Halictus hotoni

Scientific classification
- Kingdom: Animalia
- Phylum: Arthropoda
- Class: Insecta
- Order: Hymenoptera
- Family: Halictidae
- Tribe: Halictini
- Genus: Halictus
- Subgenus: Halictus (Seladonia)
- Species: H. hotoni
- Binomial name: Halictus hotoni Vachal, 1903

= Halictus hotoni =

- Authority: Vachal, 1903

Species of bee

Halictus hotoni, Hoton's metallic-furrow bee, is a species of sweat bee in the family Halictidae native to southern Africa and introduced to Australia. It was initially identified as the emerald metallic-furrow bee (Halictus smaragdulus). It was described by Joseph Vachal in 1903.

==Taxonomy==
It is treated by some as Seladonia hotoni, while others place Seladonia as a subgenus of Halictus.

==Description==
It is metallic green and similar in size to the Australian native bee, Lipotriches flavoviridis, 6 to 8 mm long.

==Invasive species==
Hoton's metallic-furrow bee is native to southern Africa but has spread to Australia. It was originally identified as Halictus (Seladonia) smaragdulus, but an assessment of mitochondrial DNA and comparison of morphology identified the bees found in Australia as Halictus hotoni.

Because introduced bees may compete with native animals, disrupt plant pollination and transmit parasites and pathogens, scientists are concerned about the arrival of metallic-furrow bees in Australia. It was discovered by chance in the Hunter Valley, New South Wales (NSW), in late 2004. Although a recent introduction – which hadn’t been observed in past surveys, it was already well established. Bioclimatic models suggest it will spread across much of southern Australia. It is not known how Hoton's metallic-furrow bee entered Australia.

===Impacts===
Little is known about the impacts of metallic-furrow bees in Australia and funding for research has been reportedly negligible. However, experts claim that the metallic-furrow bees could have serious impacts due to its long seasonal activity, apparent preference for introduced plants and high relative abundance, being the second most common bee trapped in some places.

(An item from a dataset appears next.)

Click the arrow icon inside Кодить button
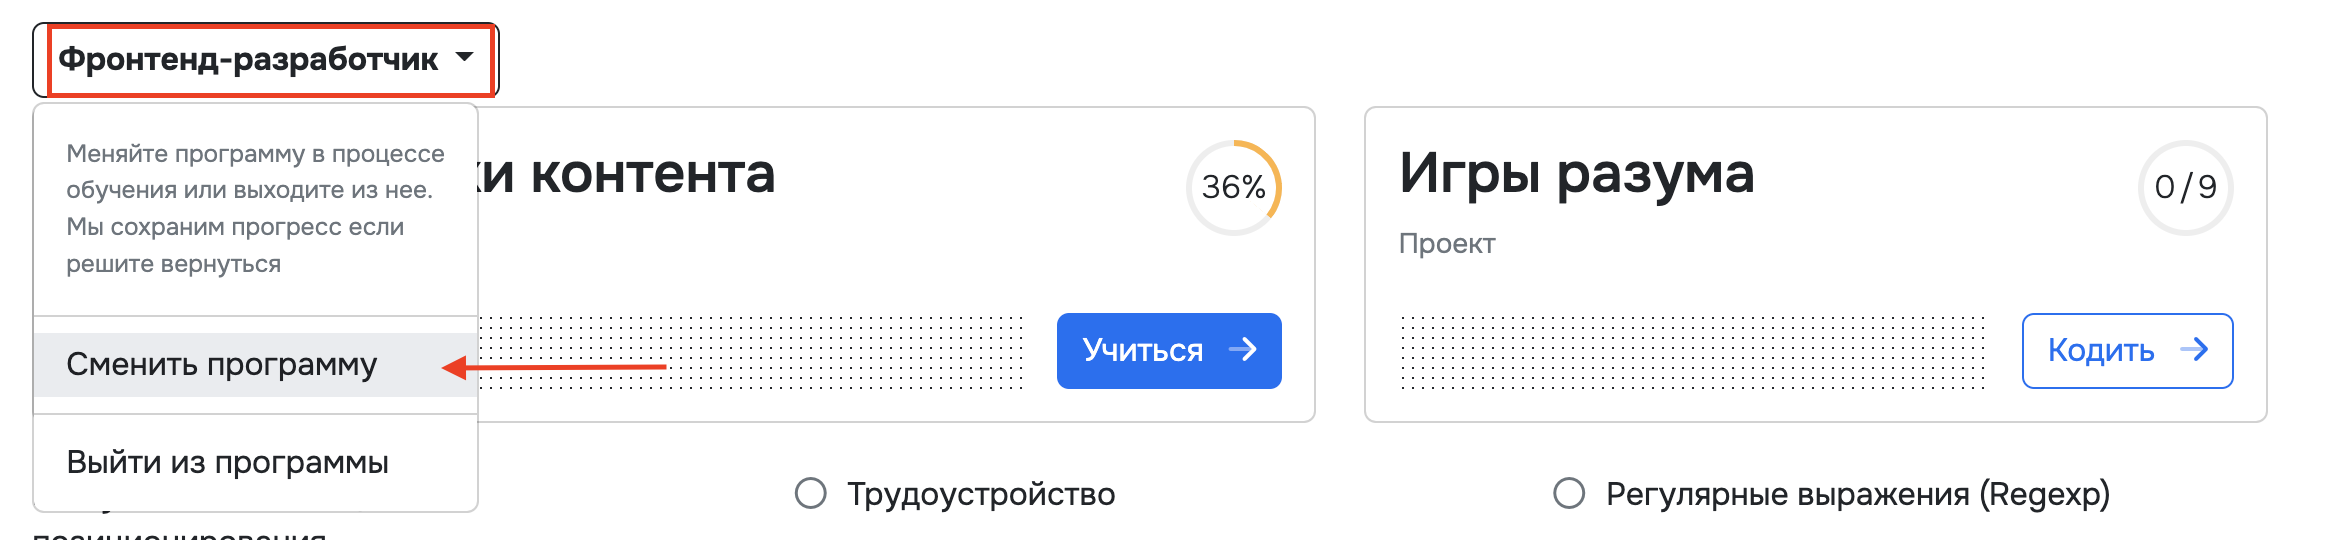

Potential environmental impacts include:
- Competing with native fauna for food resources and nest sites. At least 14 species of bee – 13 of which are native, are potentially threatened by Hoton's metallic-furrow bee.
- Transmitting parasites and pathogens to native plants and animals;
- Disrupting native plant pollination.
- Increasing the spread of invasive plants by pollinating them. The metallic-furrow bees has been noted to prefer introduced plants including Galenia pubescens, which is a declared noxious weed in some parts of NSW.

Potential economic and social impacts include costs associated with increased weed spread and the spread of parasites and pathogens to commercial bee hives.

===Biosecurity===
Currently there are no response plans for metallic-furrow bees in Australia. Experts warn that by the time the impacts of metallic-furrow bees become obvious it could be too late for eradication or containment. Scientists advise that it would be 'prudent to prevent further introductions' and are calling for national risk assessments, pathway analyses and contingency plans to reduce the risks of further incursions.